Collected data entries
•••••

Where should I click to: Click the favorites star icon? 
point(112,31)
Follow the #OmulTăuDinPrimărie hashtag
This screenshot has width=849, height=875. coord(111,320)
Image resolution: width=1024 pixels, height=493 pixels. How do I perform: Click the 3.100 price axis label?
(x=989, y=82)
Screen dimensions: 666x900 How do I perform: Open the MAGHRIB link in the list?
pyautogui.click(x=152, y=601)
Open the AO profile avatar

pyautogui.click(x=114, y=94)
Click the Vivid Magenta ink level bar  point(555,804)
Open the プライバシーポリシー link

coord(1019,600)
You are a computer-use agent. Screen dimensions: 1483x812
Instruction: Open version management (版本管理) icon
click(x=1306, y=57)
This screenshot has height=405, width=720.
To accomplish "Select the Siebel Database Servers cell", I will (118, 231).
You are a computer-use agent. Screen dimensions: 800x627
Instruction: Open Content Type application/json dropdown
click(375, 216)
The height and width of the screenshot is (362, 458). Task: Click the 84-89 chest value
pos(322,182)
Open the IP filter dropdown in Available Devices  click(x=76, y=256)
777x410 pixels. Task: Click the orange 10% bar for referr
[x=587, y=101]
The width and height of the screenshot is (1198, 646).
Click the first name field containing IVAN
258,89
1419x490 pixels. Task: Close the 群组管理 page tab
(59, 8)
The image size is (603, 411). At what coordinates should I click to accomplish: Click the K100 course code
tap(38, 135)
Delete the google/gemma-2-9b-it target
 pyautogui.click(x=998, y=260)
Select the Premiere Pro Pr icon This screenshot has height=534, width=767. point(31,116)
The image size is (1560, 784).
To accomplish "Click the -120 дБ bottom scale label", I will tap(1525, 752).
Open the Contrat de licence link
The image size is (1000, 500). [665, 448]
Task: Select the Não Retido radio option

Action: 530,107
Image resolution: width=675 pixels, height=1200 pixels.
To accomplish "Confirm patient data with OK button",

•••••

▸ **Exercise requirements**
Filter the entries above down to the lines that contain the word "will".

▸ **Solution for this exercise**
To accomplish "Select the Siebel Database Servers cell", I will (118, 231).
To accomplish "Click the -120 дБ bottom scale label", I will tap(1525, 752).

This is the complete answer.